Figures
Abstract
Measurement of viscosity of crude oil is critical for reservoir simulators. Computational modeling is a useful tool for correlation of crude oil viscosity to reservoir conditions such as pressure, temperature, and fluid compositions. In this work, multiple distinct models are applied to the available dataset to predict heavy-oil viscosity as function of a variety of process parameters and oil properties. The computational techniques utilized in this work are Decision Tree (DT), MLP, and GRNN which were utilized in estimation of heavy crude oil samples collected from middle eastern oil fields. For the estimation of viscosity, the firefly algorithm (FA) was employed to optimize the hyper-parameters of the machine learning models. The RMSE error rates for the final models of DT, MLP, and GRNN are 40.52, 25.08, and 30.83, respectively. Also, the R2-scores are 0.921, 0. 978, and 0.933, respectively. Based on this and other criteria, MLP is chosen as the best model for this study in estimating the values of crude oil viscosity.

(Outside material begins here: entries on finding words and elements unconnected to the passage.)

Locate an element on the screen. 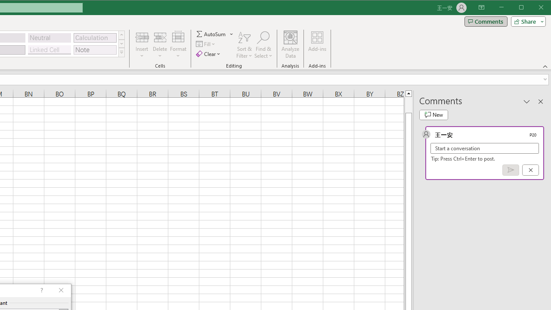 The width and height of the screenshot is (551, 310). 'Find & Select' is located at coordinates (263, 45).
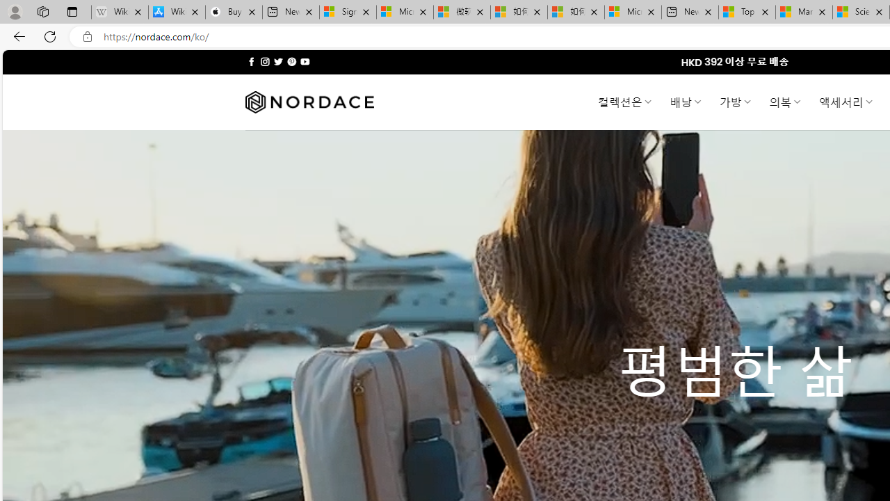  I want to click on 'View site information', so click(87, 36).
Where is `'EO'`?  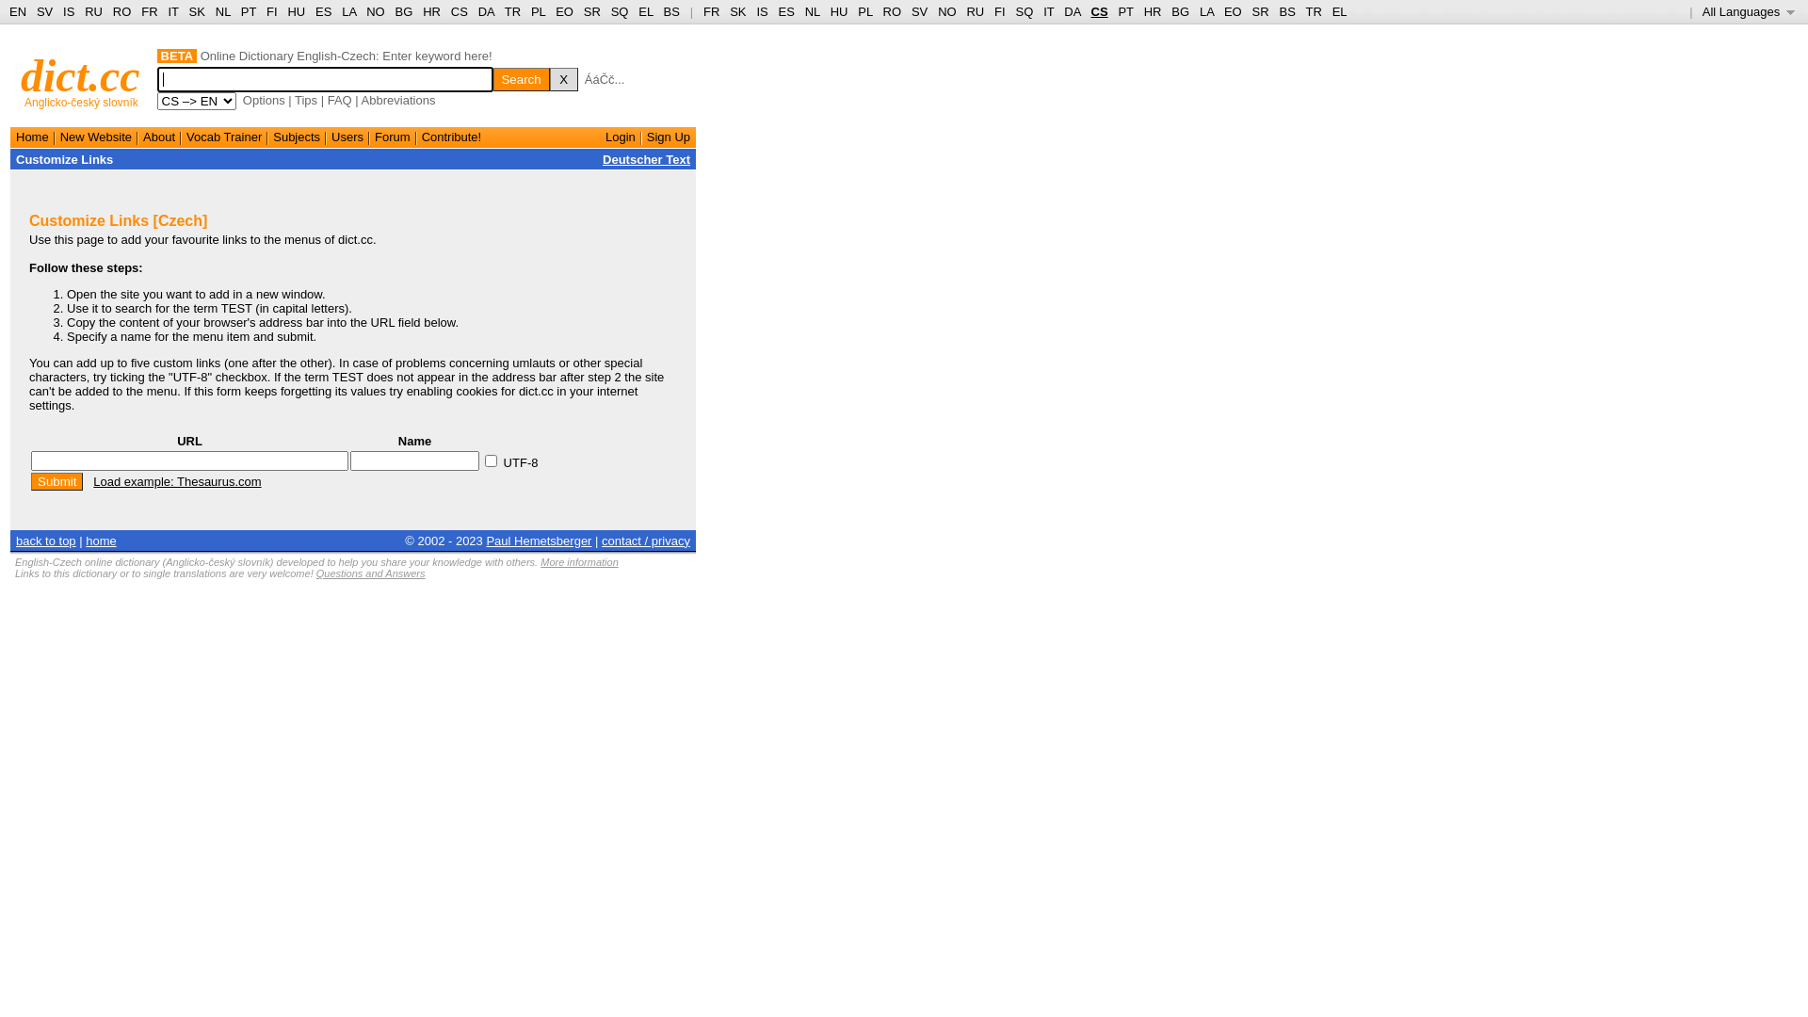 'EO' is located at coordinates (563, 11).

Citation: Li D, Zhang X, Kang Q (2023) Machine learning estimation of crude oil viscosity as function of API, temperature, and oil composition: Model optimization and design space. PLoS ONE 18(2): e0282084. https://doi.org/10.1371/journal.pone.0282084
Editor: Lu Peng, Wuhan University of Technology, CHINA
Received: January 17, 2023; Accepted: February 7, 2023; Published: February 17, 2023
Copyright: © 2023 Li et al. This is an open access article distributed under the terms of the Creative Commons Attribution License, which permits unrestricted use, distribution, and reproduction in any medium, provided the original author and source are credited.

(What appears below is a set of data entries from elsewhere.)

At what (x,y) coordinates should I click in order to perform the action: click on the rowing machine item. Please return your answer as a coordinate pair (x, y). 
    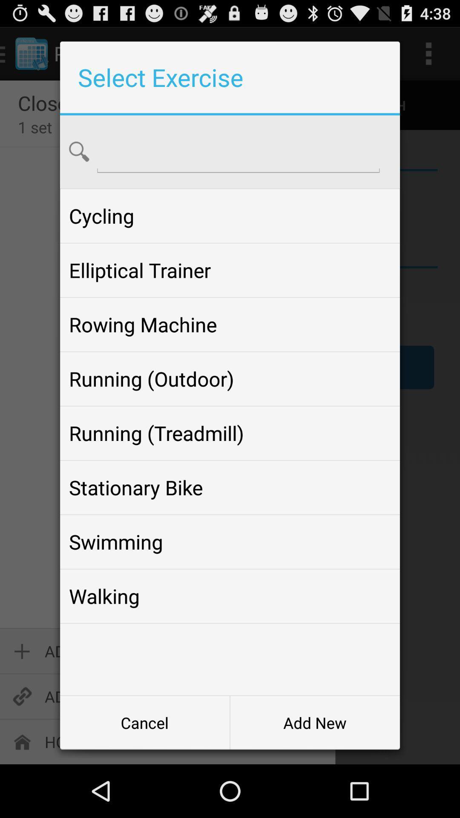
    Looking at the image, I should click on (230, 324).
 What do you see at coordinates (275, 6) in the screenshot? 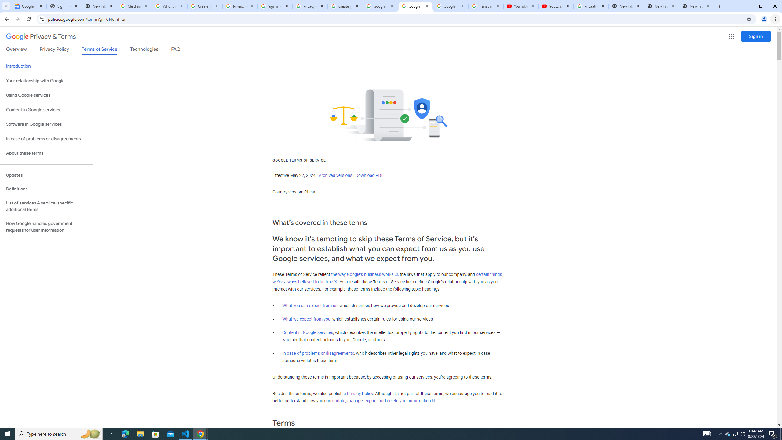
I see `'Sign in - Google Accounts'` at bounding box center [275, 6].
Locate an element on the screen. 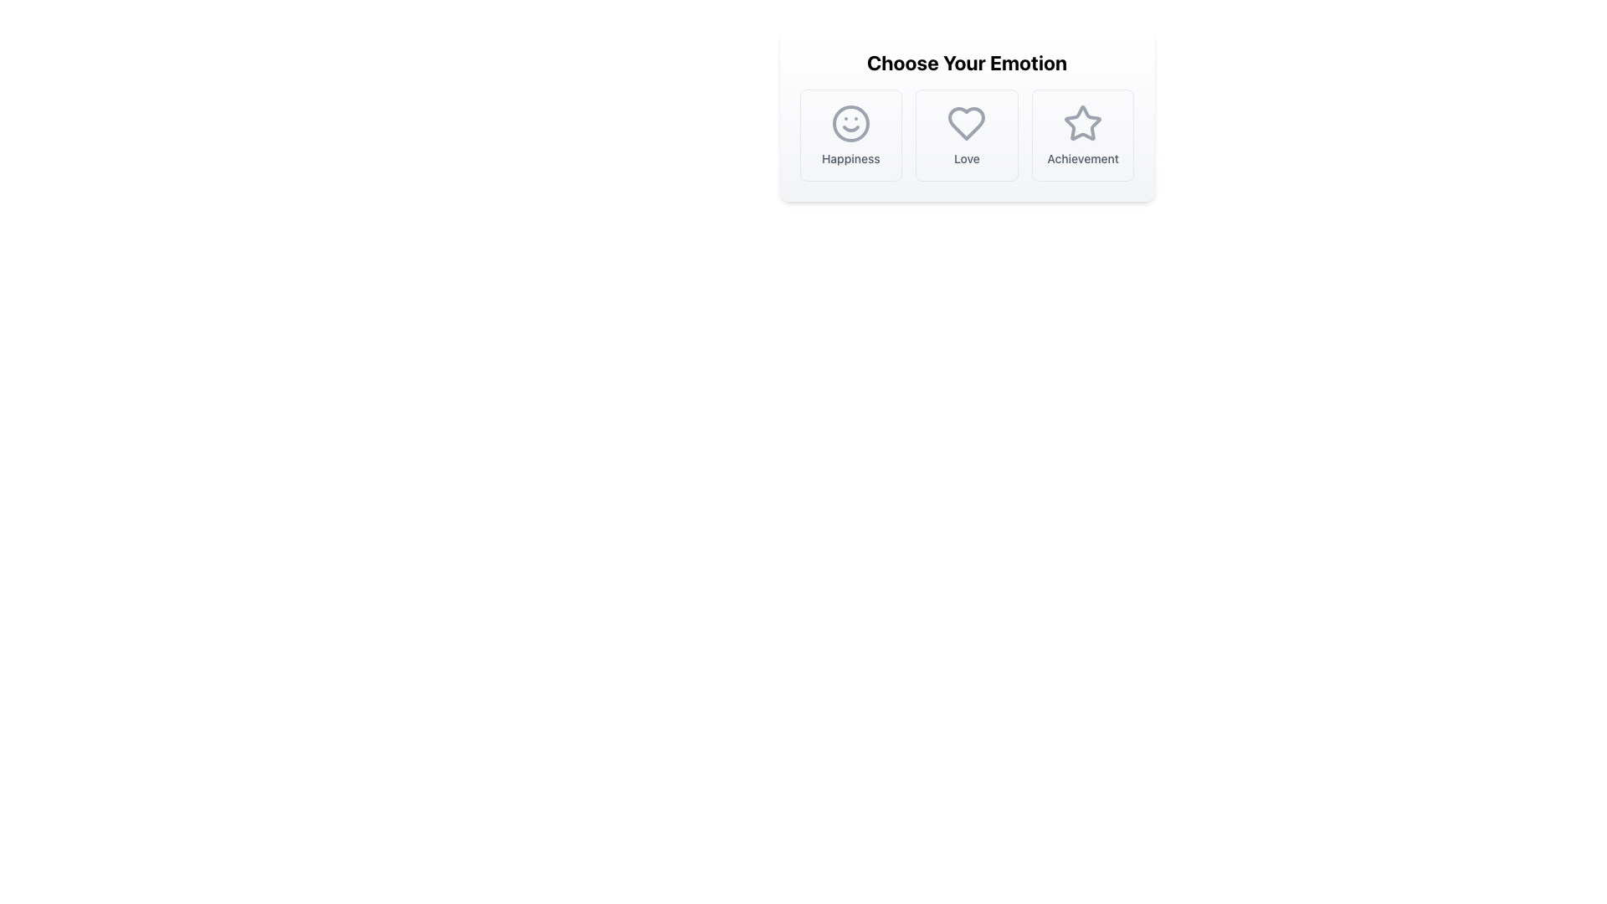  the Heart-shaped icon that symbolizes 'Love' within the card-like box labeled 'Love' is located at coordinates (967, 122).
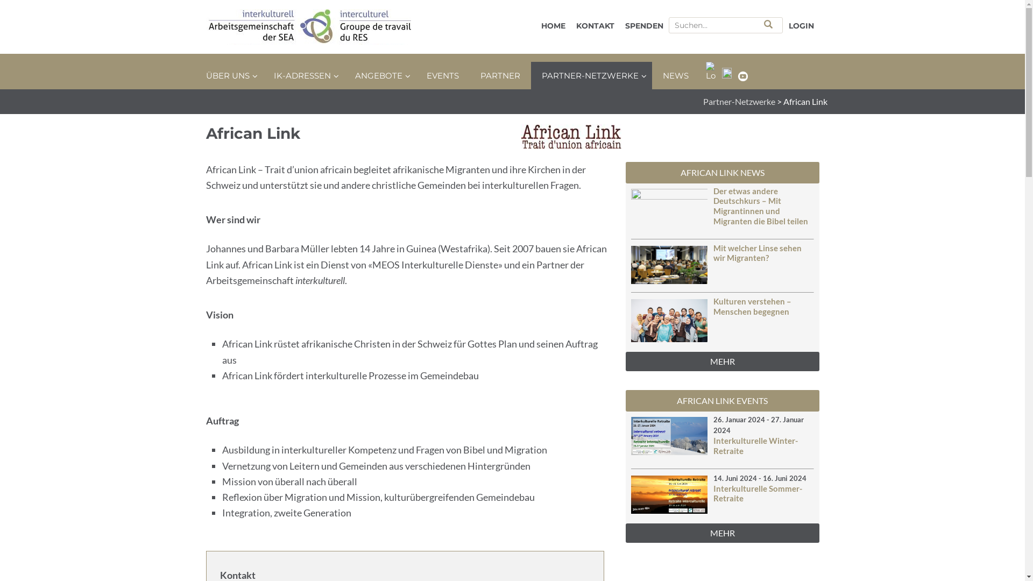 This screenshot has height=581, width=1033. What do you see at coordinates (302, 75) in the screenshot?
I see `'IK-ADRESSEN'` at bounding box center [302, 75].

Data Availability: All relevant data are within the paper.
Funding: The authors received no specific funding for this work.
Competing interests: The authors have declared that no competing interests exist.
1. Introduction
For simulation of oil flow in different media such as in the well, pipeline, and processing, the viscosity of oil plays crucial role, and the accuracy of simulations depends on the accuracy of viscosity determination. Indeed, robust, and reliable models are required to estimate the viscosity of oils (e.g., crude oils) for a wide range of oil sources. Sometimes, the gas might be dissolved in the oil, and its viscosity estimation would be challenging. Khemka et al. [1] proposed a method for viscosity modeling of light crude oils containing dissolved gas. They used one-parameter friction theory for estimation of viscosity of oil under gas injection. The accuracy of the viscosity prediction is of great importance, and unrealistic models would make pitfalls in simulation of oil behavior such as those in the reservoir.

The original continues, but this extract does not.